WASHINGTON (TIP): US economic growth accelerated more than expected in the second quarter and the decline in output in the prior period was less steep than previously reported, bolstering views for a stronger performance in the last six months of the year. Gross domestic product expanded at a 4.0 per cent annual rate as activity picked up broadly after shrinking at a revised 2.1 per cent pace in the first quarter, the commerce department said.
That pushed GDP above the economy’s potential growth trend, which analysts put somewhere between a 2 per cent and 2.5 per cent pace. Economists had forecast the economy growing at a 3.0 per cent rate in the second quarter after a previously reported 2.9 per cent contraction. A separate report showing private employers added 218,000 jobs to their payrolls last month, a decline from June’s hefty gain of 281,000, did little to change perceptions the economy was strengthening.
US stock futures added to gains and yields on US Treasuries rose after the data. The US dollar hit a seven-week high against the yen and an eight-month high against the euro.
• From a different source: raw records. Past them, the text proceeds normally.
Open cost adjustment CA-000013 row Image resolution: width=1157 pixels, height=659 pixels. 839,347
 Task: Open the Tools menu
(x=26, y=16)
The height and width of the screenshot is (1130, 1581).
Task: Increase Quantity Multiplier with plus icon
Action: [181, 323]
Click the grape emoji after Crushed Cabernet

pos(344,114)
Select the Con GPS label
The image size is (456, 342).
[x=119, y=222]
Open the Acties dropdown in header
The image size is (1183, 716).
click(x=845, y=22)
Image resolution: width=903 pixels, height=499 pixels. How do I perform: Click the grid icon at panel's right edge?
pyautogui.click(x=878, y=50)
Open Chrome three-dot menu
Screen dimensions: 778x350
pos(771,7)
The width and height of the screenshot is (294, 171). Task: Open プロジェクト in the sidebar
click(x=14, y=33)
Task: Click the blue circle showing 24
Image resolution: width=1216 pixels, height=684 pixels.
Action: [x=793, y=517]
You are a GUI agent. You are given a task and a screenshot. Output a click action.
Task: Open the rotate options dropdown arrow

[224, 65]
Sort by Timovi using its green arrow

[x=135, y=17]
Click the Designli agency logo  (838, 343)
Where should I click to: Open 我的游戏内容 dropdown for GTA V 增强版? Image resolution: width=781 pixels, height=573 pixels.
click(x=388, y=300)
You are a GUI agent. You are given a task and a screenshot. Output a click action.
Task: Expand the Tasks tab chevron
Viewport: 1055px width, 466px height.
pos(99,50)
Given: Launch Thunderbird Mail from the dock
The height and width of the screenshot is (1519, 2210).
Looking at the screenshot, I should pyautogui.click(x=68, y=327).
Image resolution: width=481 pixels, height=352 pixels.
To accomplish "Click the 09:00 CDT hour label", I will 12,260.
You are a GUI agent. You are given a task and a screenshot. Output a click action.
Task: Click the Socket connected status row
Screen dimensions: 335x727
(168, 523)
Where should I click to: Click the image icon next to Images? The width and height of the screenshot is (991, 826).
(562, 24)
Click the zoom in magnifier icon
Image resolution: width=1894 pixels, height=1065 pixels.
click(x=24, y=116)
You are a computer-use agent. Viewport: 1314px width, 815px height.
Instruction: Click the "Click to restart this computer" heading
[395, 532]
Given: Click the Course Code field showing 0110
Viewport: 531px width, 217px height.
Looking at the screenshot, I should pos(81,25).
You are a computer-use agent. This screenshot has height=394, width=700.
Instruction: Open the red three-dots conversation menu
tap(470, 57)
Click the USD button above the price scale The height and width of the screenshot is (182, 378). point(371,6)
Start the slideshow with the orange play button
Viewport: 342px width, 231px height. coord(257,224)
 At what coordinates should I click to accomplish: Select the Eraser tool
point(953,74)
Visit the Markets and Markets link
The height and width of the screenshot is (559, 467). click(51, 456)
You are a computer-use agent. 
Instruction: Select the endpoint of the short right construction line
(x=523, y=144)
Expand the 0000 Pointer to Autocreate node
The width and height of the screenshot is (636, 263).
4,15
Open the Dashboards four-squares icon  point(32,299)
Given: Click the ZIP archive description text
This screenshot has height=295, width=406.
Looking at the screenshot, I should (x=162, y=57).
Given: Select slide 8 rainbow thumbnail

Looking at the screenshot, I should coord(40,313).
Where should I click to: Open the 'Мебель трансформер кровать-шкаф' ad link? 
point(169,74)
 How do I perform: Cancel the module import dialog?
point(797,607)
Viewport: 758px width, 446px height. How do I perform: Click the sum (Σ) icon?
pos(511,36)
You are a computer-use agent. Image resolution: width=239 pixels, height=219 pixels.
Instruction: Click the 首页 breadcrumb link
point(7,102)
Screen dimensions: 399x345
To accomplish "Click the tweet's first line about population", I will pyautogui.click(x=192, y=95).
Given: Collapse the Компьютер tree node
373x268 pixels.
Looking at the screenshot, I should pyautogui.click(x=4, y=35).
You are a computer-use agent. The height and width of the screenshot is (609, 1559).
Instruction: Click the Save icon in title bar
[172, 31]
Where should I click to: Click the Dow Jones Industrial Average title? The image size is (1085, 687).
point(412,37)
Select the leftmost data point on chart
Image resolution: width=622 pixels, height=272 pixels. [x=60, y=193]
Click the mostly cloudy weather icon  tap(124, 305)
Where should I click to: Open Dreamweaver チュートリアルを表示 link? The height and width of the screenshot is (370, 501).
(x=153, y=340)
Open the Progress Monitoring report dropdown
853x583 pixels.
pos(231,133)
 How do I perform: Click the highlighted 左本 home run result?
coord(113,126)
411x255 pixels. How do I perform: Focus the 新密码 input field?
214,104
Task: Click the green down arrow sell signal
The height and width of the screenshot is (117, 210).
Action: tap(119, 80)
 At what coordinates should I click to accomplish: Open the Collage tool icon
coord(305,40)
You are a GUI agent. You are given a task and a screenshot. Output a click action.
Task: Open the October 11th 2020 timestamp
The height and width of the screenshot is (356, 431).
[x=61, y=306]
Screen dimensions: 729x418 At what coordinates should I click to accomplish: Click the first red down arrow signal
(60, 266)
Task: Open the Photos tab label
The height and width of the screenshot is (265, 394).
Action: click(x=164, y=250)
The economy grew 0.9 per cent in the first half of this year and growth for 2014 as a whole could average above 2 per cent. The first quarter contraction, which was mostly weatherrelated, was the largest in five years.
Employment growth, which has exceeded 200,000 jobs in each of the last five months, and strong readings on the factory and services sectors from the Institute for Supply Management underpin the bullish expectations for the rest of the year. The government also published revisions to prior GDP data going back to 1999, which showed the economy performing much stronger in the second half of 2013 and for that year as a whole than previously reported.